> _What the exercise asks_:
Copy the material starting at the line that contains "Open the Options" and ending after the line that contains "Select the Subscriber", with the requests kept in. Adjust each answer coordinate by adding -123 to it.

# # # #

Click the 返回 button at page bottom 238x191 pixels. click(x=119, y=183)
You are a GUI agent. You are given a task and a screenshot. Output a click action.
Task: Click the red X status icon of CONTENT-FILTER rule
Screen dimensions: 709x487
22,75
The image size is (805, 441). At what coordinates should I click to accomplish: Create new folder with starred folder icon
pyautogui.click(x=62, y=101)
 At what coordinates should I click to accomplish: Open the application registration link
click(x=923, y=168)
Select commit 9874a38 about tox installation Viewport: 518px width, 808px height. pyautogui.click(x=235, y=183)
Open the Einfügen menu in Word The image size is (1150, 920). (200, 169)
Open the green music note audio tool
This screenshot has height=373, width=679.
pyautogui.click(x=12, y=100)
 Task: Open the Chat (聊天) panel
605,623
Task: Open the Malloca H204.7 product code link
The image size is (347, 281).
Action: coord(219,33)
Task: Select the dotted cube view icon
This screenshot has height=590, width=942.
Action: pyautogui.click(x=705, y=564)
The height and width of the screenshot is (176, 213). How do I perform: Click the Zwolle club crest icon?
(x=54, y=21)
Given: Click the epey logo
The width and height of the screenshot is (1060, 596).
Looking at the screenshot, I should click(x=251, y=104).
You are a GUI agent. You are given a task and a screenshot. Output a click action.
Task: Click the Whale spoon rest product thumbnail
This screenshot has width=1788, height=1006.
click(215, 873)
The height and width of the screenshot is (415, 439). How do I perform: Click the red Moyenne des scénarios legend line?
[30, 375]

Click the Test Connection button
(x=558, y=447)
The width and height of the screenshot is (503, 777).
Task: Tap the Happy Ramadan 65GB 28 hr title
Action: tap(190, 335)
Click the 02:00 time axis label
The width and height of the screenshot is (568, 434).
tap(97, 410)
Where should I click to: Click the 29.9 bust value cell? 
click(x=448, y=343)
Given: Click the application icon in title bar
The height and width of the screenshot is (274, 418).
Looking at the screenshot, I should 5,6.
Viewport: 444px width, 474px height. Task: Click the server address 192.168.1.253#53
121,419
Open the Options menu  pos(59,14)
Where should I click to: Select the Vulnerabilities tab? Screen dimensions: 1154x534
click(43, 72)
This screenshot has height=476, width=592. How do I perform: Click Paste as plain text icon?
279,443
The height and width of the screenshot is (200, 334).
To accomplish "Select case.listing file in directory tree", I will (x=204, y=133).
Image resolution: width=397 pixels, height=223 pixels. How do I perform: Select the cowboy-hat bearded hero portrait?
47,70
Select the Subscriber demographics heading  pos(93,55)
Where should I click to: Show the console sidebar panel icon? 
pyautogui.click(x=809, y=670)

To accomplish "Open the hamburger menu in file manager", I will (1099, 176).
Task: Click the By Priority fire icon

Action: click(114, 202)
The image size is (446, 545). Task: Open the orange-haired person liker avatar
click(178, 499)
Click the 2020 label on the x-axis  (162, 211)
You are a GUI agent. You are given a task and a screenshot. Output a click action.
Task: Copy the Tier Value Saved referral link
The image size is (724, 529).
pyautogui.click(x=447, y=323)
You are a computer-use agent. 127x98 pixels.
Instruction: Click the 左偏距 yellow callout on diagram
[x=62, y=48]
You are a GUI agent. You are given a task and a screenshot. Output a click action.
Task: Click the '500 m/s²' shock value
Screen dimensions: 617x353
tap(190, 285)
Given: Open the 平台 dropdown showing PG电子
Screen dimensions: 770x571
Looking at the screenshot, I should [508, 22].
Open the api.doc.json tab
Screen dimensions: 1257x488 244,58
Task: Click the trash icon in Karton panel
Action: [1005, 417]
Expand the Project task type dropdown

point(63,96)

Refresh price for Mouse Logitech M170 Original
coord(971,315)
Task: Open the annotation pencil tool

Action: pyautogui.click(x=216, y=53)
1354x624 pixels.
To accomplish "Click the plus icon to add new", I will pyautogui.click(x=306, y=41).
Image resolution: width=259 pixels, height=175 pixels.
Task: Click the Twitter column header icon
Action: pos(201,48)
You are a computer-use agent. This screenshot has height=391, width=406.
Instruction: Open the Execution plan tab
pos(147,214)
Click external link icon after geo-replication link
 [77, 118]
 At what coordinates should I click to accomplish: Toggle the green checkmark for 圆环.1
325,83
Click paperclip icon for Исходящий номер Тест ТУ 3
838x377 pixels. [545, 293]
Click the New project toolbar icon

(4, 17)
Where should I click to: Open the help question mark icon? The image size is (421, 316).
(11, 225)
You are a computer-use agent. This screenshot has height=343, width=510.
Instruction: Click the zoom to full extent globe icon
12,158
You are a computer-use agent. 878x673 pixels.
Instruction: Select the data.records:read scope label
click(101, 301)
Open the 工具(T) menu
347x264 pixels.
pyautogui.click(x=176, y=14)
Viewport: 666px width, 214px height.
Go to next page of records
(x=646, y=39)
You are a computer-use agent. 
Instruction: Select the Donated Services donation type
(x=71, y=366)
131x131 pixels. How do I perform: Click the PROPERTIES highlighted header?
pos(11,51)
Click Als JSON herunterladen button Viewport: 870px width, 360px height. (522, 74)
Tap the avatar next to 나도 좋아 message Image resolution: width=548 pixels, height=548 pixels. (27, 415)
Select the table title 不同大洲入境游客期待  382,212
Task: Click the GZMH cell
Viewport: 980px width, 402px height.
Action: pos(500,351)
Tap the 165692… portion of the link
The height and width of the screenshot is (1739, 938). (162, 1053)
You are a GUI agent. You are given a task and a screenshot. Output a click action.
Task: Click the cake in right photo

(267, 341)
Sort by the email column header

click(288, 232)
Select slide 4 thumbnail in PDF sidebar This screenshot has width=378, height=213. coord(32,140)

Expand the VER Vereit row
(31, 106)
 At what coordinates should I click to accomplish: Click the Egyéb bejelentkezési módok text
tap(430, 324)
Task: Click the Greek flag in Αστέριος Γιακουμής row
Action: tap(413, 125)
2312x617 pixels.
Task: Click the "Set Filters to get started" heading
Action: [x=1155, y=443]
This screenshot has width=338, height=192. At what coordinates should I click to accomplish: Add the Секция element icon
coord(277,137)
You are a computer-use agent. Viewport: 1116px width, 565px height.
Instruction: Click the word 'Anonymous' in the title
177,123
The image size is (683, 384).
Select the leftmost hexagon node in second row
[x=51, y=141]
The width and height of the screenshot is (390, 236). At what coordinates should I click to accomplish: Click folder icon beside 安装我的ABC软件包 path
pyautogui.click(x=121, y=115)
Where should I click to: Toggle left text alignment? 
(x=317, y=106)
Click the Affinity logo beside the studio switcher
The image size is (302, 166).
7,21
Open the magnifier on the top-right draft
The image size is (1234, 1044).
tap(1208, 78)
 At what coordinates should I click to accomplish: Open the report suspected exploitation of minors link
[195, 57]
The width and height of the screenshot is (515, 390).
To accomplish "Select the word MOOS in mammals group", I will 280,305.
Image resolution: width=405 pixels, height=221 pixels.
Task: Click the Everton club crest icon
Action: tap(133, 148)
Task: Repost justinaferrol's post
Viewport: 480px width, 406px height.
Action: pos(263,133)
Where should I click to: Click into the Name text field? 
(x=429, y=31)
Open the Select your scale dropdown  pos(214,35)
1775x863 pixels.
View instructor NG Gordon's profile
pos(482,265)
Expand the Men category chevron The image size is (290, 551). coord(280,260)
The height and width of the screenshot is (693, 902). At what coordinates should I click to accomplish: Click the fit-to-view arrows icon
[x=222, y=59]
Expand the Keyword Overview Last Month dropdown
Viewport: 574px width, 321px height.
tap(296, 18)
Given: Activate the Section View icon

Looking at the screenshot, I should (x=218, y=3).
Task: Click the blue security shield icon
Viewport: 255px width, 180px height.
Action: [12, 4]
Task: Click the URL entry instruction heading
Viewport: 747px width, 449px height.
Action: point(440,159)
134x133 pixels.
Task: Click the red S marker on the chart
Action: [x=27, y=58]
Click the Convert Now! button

# # # #

> _Response to the task_:
Open the Options menu  pos(-64,-109)
Where should I click to: Select the Vulnerabilities tab? Screen dimensions: 1154x534
click(-80, -51)
This screenshot has height=476, width=592. How do I perform: Click Paste as plain text icon?
156,320
The height and width of the screenshot is (200, 334).
To accomplish "Select case.listing file in directory tree", I will (x=81, y=10).
Image resolution: width=397 pixels, height=223 pixels. How do I perform: Select the cowboy-hat bearded hero portrait?
-76,-53
Select the Subscriber demographics heading  pos(-30,-68)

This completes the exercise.